Recostada à cabeceira de sua cama, a mulher lê um livro. Trata-se da biografia de um homem velho e solitário que vive em estado deplorável numa enorme mansão, já bastante degradada pelo tempo. Certo dia, o homem sonha que sua casa é invadida por caçadores, ladrões e assassinos. Os caçadores buscam presas na mata que cresceu no quintal e mesmo dentro da casa abandonada. Já os ladrões e assassinos querem roubar o pouco que restou ao homem, considerando-o rico.
O medo da violência e da morte leva o homem a acordar e a se dar conta de que tudo é real. Sua casa foi mesmo invadida e ele corre o risco de morrer. Sozinho, contudo, não tem como se defender. A narrativa se torna real também para a leitora, que, ansiosa em ajudar o velho, descobre que o livro é um portal. Arrastada por ele, a mulher acaba mais personagem da história do que era enquanto leitora.
Daí em diante e até o fim, a mulher e o homem ocupam o mesmo lugar no espaço da biografia. Mas a narrativa continua. Do lado de fora, estão o narrador e o autor, estupefatos com o fenômeno que aconteceu: a história fugiu do controle de ambos e passou a se escrever. Tanto o homem quanto a mulher estão ameaçados pelos ladrões e assassinos. Como num romance de Rubem Fonseca, a violência praticada contra ambos é gratuita, sobretudo depois que os delinquentes nada encontraram para roubar.
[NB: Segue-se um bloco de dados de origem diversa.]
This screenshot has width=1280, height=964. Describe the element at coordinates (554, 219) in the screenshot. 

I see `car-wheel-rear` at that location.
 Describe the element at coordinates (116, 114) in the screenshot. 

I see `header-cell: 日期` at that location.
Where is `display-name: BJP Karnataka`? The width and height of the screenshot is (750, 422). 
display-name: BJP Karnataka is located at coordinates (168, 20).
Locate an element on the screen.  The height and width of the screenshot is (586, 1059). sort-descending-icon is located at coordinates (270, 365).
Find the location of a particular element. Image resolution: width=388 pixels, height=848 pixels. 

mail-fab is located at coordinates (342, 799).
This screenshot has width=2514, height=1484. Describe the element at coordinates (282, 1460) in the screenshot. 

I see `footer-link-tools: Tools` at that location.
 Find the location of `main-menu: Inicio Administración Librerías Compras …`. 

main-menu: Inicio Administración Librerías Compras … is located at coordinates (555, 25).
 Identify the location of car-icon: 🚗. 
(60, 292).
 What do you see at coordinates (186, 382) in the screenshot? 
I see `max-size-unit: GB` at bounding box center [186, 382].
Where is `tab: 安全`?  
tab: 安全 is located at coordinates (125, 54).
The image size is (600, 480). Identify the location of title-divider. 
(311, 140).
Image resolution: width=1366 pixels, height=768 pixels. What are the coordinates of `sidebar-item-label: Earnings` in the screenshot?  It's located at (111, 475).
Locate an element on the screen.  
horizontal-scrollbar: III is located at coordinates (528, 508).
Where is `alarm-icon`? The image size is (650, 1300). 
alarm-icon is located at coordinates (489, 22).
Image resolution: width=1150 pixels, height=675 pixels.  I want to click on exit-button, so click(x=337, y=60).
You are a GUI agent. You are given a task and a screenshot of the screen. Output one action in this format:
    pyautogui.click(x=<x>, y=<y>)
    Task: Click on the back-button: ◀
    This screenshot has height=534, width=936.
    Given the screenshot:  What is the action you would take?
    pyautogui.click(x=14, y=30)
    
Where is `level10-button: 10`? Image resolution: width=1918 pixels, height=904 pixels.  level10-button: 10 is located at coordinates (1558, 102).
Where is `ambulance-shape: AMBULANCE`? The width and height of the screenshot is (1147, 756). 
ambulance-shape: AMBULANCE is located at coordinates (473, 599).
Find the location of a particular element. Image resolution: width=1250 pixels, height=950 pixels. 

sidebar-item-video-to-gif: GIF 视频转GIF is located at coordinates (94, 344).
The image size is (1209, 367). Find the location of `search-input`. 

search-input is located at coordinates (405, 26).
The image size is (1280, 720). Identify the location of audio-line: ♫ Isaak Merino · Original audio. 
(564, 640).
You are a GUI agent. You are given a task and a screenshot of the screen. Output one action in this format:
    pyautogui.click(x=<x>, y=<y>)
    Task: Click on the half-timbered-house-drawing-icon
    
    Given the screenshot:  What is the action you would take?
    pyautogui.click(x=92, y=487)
Vendo-os assim, inermes ante os invasores, o narrador deixa sua posição neutra e resolve também viajar pelo portal do livro, imiscuindo-se na trama com o fim de ajudar os personagens. O leitor dirá que o narrador não existe enquanto personagem. Trata-se de uma afirmativa discutível. Sua situação depende do autor. Nas fabulações de José Saramago, é muito comum o narrador-personagem, que se situa fora do tempo da ficção e tece comentários sobre a trama.
Mas quem fica do lado de fora para continuar narrando o que sucede na casa? O autor assume a posição do narrador, enquanto este mergulha no portal do livro para ajudar o morador e a leitora. Eu, que escrevo esta pequena história, sou seu autor, e passo agora a narrá-la diretamente, na primeira pessoa do singular. Dentro da casa, as três pessoas não conseguem enfrentar os marginais. Os caçadores atiram contra os animais. As balas se perdem e vagam a esmo. Os ladrões deixam de procurar algum objeto valioso, porventura existente, e passam a procurar o morador, a mulher e o narrador, todos eles agora personagens de uma narrativa não prevista por mim, autor. Digo que a história não pode fugir do meu controle. Não acredito que tramas possam escapar ao controle do autor, como comumente falam alguns críticos e analistas literários. Considero esta autonomia uma baboseira.
Todavia, é o que está acontecendo. Não era nesta direção que eu pretendia encaminhar a biografia. Literalmente, ela fugiu de mim sem qualquer sentido metafórico. Lembrei de um conto escrito e abandonado por meu primo em segundo grau Renan Perlingeiro Abreu. Onze fugitivos de uma prisão de segurança máxima se embrenham numa selva. Pouco a pouco, eles vão morrendo picados por cobras e esfaimados. Eles vagam em círculos, até a morte do último. Renan, então, abandona o conto porque não sobrara ninguém para escrevê-lo. Propus-lhe a figura do narrador onisciente, que não existe como personagem. Ele não aceitou minha solução e deu o caso por encerrado.
Vivo agora um dilema parecido com o de Renan. Apeei-me da posição de autor para assumir o lugar do narrador, que se tornou personagem. De fora da casa do homem velho, posso ver tudo o que acontece no cenário em que se trava uma trama digna de Julio Cortazar. Ainda que escondidos dos bandidos, os personagens correm perigo. Que devo fazer pra ajudá-los? Não posso telefonar para a polícia e contar história tão bizarra. A casa e os personagens existem. Mas qual o endereço da mansão?
Vislumbro apenas uma saída: também eu vou mergulhar no portal. Recorro a duas armas de fogo potentes e me transformo em personagem. Assim se encerra a narrativa: no meio. Lamento, leitor. Não há mais ninguém para escrever este conto infame. Você não ficará sabendo do seu desfecho. O homem idoso e a mulher leitora já eram personagens, cada um no seu espaço. O narrador passou a ser personagem e se juntou aos outros dois, movimentando-se todos no mesmo espaço. Agora, eu também me junto a eles. Ninguém mais escreverá esta biografia romanceada porque todos se tornaram personagens. Não houve tempo para encontrar um outro autor que me substituísse.
Mas alguém bate à minha porta. Vou ver quem é antes da minha viagem. Ora, ora! É Renan, que se oferece para continuar a narrativa. Seja bem vindo.